Starting in Version 9, simulation worksheets allow you to vary values that are used when simulating a BlockSim RBD or a RENO flowchart. This allows you to investigate the effect of one or more settings on the simulation results.
Simulation worksheets consist of columns that can be defined as inputs or outputs. The input values are used during simulation, and they can be entered manually or transferred from a DOE++ experiment design. Values in output columns are determined through simulation. For example, you might design an experiment in DOE++ and transfer all the factor level combinations to the simulation worksheet. Then you could simulate the experiment in BlockSim and transfer the output values back to DOE++ to analyze the results. If, on the other hand, you do not want to test all combinations of all factor settings, you can enter the desired combinations of settings by hand.
In general, using a simulation worksheet will include the following steps:
Depending on what you are trying to achieve, some of the steps may not be necessary.
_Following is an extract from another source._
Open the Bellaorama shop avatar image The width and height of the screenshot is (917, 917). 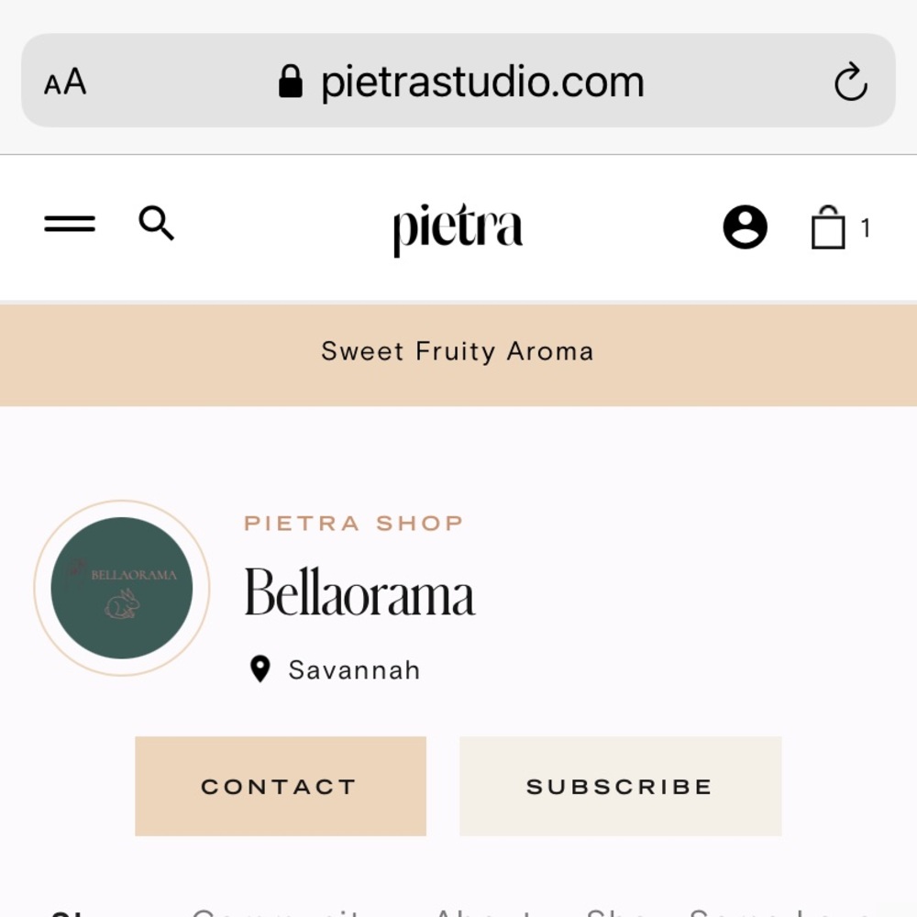[x=122, y=588]
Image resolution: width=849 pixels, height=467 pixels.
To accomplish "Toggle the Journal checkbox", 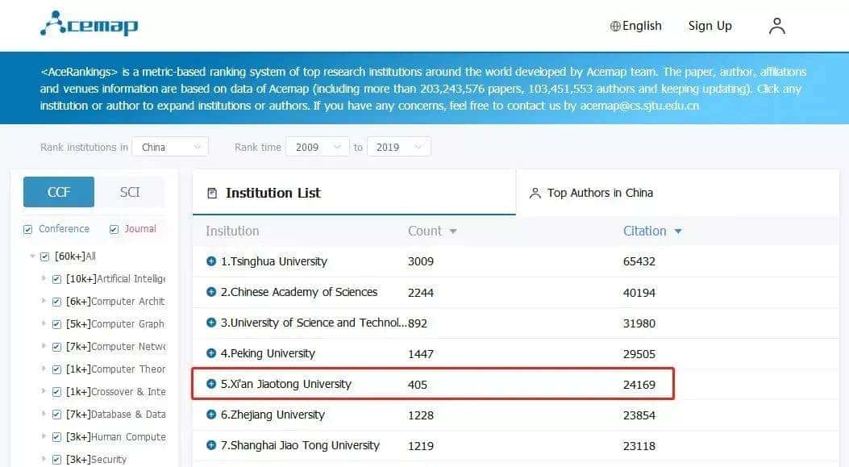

In this topic, we will consider an example in which we explore options for maintaining a spare part pool, with a goal of maximizing system availability while minimizing the cost of the pool. The factors that we will vary are the number of spare parts initially in the pool, the frequency with which the pool is restocked and the number of parts added to the pool at each restock.
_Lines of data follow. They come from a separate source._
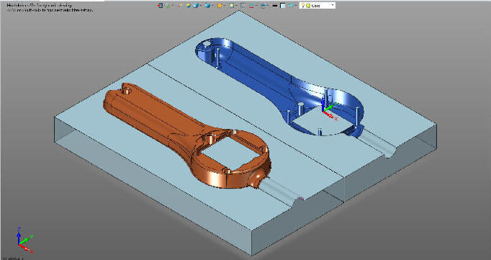The height and width of the screenshot is (260, 491).
Task: Select the yellow-blue shaded model icon
Action: pyautogui.click(x=188, y=5)
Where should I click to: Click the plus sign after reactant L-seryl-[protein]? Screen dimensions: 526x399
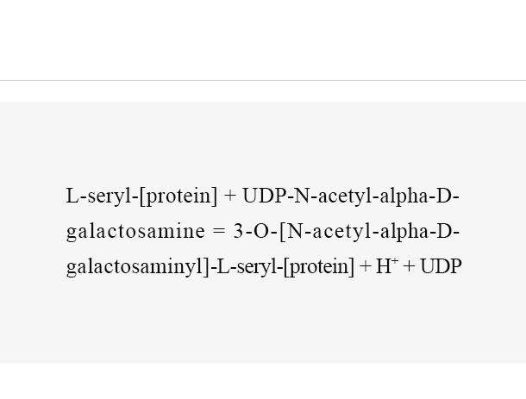[x=230, y=196]
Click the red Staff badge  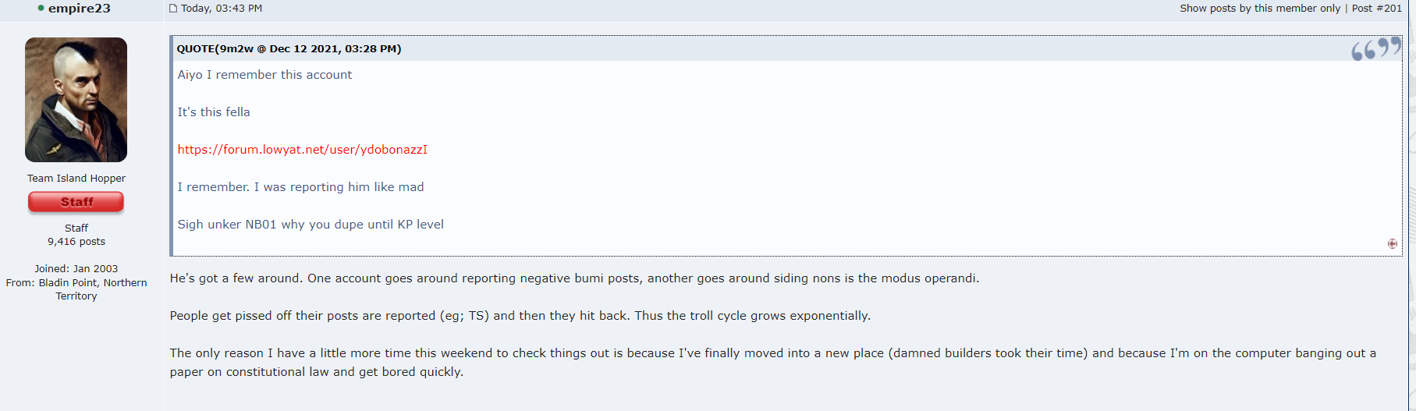point(76,202)
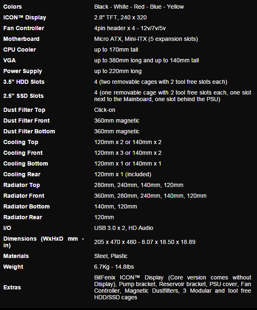
Task: Click the Materials Steel, Plastic value
Action: tap(111, 256)
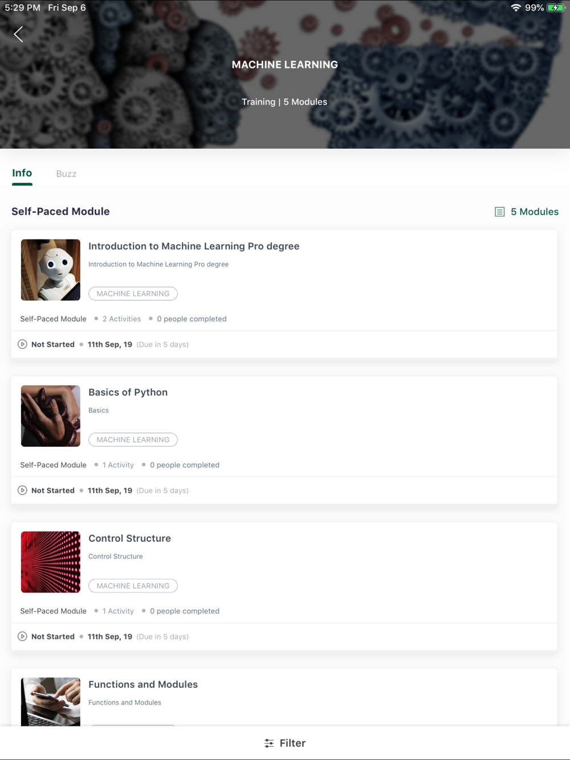Open the modules list icon
Viewport: 570px width, 760px height.
500,212
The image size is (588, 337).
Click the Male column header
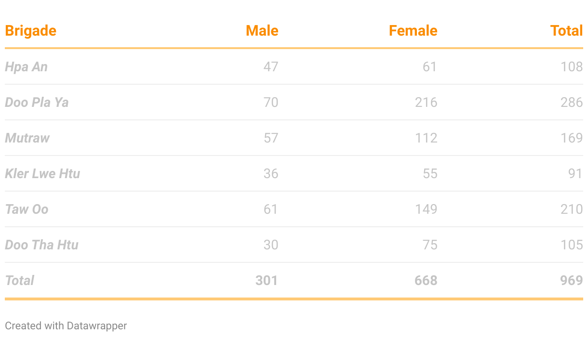pos(262,31)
Build the diagram for the system in BlockSim/RENO. Use variables to represent the factors whose settings you want to investigate. Depending on the factors you are studying, you might use the variables directly (as field inputs for BlockSim blocks and resources, or in equations and functions in RENO) or via a dynamic model. In BlockSim diagrams, the following fields can be defined using a variable:
In standard blocks:
Throughput
In crews:
Number of tasks (visible when there is a limit to the number of tasks the crew can perform at the same time)
In spare part pools:
Initial stock level
Capacity if Pool has maximum capacity is selected
For scheduled restocks:
Restock every
Number added per restock
For restocking as needed:
Restock when stock drops to
Number added per restock
For emergency spare provisions:
Number added per emergency
In scheduled tasks performed at fixed or dynamic intervals:
Interval value
Any field that takes a model can use a dynamic model; it is up to you to decide if exploring various values for that field will yield useful results.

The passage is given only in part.